また、1級受験者においては、不合格だった場合の返金はないようですので注意しましょう。
終活カウンセラーの年収について【求人時の目安】
終活カウンセラー資格としての単独の年収は、検定誕生以降の歴史が浅いという点から、一般的な葬儀社社員の給料と同じ年収220万円~240万円前後になるでしょう。
もし、葬祭ディレクター資格と掛け合わせるのであれば、勤務先次第では目安以上の年収600万円程度となる可能性もあります。
残念ながら2023年現在、「終活カウンセラー協会の終活カウンセラー」としての職種は見当たりません。
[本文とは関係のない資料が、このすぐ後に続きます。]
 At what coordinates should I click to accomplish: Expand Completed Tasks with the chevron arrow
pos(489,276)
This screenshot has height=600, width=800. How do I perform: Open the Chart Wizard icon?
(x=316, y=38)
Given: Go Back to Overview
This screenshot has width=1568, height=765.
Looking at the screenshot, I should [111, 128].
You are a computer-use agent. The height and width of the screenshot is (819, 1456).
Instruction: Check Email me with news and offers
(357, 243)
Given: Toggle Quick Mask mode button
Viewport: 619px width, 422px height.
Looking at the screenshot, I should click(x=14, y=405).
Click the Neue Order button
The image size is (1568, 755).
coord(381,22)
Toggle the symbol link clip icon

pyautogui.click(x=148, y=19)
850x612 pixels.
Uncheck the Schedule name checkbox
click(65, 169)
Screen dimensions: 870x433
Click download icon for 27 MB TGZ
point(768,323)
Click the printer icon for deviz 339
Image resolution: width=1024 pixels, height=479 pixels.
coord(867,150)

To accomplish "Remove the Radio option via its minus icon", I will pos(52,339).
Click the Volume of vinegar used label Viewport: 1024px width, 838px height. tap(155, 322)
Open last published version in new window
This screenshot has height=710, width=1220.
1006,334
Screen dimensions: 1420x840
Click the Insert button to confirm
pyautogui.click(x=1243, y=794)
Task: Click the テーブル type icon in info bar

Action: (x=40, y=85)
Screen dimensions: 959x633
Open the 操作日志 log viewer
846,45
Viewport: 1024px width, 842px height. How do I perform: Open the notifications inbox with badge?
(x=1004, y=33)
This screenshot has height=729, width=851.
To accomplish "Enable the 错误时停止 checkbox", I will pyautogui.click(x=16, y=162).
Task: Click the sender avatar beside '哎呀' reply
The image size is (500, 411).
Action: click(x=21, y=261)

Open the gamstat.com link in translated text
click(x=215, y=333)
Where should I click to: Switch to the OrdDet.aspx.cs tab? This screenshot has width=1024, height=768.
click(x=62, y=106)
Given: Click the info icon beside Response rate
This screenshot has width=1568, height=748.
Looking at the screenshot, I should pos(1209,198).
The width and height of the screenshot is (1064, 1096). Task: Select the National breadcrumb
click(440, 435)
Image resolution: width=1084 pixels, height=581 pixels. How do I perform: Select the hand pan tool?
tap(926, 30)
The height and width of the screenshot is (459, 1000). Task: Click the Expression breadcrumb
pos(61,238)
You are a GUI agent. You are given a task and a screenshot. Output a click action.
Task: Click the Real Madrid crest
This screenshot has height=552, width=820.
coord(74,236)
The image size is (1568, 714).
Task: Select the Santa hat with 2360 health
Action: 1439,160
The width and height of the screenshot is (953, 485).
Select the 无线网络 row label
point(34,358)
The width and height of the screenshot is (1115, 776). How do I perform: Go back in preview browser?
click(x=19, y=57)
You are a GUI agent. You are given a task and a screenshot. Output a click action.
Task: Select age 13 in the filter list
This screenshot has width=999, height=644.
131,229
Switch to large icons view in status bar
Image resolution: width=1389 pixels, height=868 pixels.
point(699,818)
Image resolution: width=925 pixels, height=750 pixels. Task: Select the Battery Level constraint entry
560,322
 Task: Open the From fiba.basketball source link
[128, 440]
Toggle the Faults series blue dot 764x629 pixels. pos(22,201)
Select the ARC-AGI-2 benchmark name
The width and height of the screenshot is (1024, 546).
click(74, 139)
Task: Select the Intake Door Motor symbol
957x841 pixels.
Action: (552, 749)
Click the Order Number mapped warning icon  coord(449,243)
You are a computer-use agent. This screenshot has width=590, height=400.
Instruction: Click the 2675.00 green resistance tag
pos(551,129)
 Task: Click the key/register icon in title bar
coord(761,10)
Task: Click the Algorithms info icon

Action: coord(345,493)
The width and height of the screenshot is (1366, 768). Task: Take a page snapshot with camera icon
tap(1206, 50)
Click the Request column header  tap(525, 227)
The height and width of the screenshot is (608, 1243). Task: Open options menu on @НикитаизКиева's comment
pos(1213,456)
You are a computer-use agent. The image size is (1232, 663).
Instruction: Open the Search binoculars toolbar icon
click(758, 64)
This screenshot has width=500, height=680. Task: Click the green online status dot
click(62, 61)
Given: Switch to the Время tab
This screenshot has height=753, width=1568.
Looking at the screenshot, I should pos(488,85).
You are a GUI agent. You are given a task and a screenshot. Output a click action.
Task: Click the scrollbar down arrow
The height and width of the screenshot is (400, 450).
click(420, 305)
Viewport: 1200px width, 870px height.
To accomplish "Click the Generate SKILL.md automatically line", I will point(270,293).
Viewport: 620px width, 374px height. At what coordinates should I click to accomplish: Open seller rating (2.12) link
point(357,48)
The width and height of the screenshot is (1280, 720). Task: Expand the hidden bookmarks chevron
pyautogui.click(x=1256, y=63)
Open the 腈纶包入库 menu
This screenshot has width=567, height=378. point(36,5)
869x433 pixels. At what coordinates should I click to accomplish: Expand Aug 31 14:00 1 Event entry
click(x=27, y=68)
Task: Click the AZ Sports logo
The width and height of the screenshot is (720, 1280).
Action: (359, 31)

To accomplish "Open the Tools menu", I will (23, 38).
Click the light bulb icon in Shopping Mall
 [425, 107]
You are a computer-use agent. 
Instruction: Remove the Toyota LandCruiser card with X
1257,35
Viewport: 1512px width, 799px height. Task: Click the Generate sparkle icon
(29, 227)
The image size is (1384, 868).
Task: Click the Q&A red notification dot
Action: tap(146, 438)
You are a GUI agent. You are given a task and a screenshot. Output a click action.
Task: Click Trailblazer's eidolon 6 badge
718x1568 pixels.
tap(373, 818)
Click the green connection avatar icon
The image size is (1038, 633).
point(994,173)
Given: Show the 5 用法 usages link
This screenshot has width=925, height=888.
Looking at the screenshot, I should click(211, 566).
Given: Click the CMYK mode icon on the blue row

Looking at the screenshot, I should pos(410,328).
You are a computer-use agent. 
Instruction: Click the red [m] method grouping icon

協会内では会員特典として「終活相談ドットコム」の有料版に登録できるそうですが、掲載費用を支払わなければいけません。
終活カウンセラー認定資格を取得する際は、以下の点を考慮したうえで受験する必要があるでしょう。
- 「終活カウンセラー協会の終活カウンセラー」という職業が存在しない
- 終活カウンセラー資格はあくまで葬儀業界で働く方々の付加価値的存在であること
なお、勤務場所によっては、待遇面において無資格者よりも有利になる可能性があるため、葬儀業界での働き方次第では取得をしておくと有利かもしれません。
求人する場合
葬儀社様が終活カウンセラー資格取得者を求人する場合は、歓迎スキルや必須スキルの1つとして、本有資格者を歓迎する文言を沿えると求職者からも分かりやすいため、おすすめです。
終活カウンセラーは、高齢者の関わる業界の方々からも好まれる傾向にある認定資格であるため、他業界からの求人もしやすくなります。
終活カウンセラー有資格者に対しての手当や待遇などアピールする場合は、その旨も明確に記載することで、求職者も幅広く募れるでしょう。
終活カウンセラーと組み合わせられる資格
上記でも述べた通り、終活カウンセラーと相性が良いのは「葬祭ディレクター(1~2級)」です。
その他、以下の経験や資格がある方は有利だといえます。
- 各種教員免許の取得経験者(都道府県)
- 語学関連資格(TOEIC、TOEFLなど、民間検定)
- 歴史能力検定 日本史各級(民間検定)
- FP(ファイナンシャルプランナー、民間検定)
最後に
今回は、将来性のある「終活カウンセラー」認定資格についてご紹介いたしました。
2011年に発足した一般社団法人終活カウンセラー協会が実施する終活カウンセラー認定資格は、名称そのものを商標登録しているという点から、取得することで葬儀社様の付加価値を上げやすいでしょう。
「2級を取得したら1級を取得して他の方の終活についてカウンセリングを行っていきたい」
などのように、自分から他者へ終活をアドバイスしていくというステップをゆっくり着実に学びたい方には向いている資格ではないでしょうか。
本記事が、現在葬儀社などに従事していて、終活に関する資格取得を検討している方の参考になれば幸いです。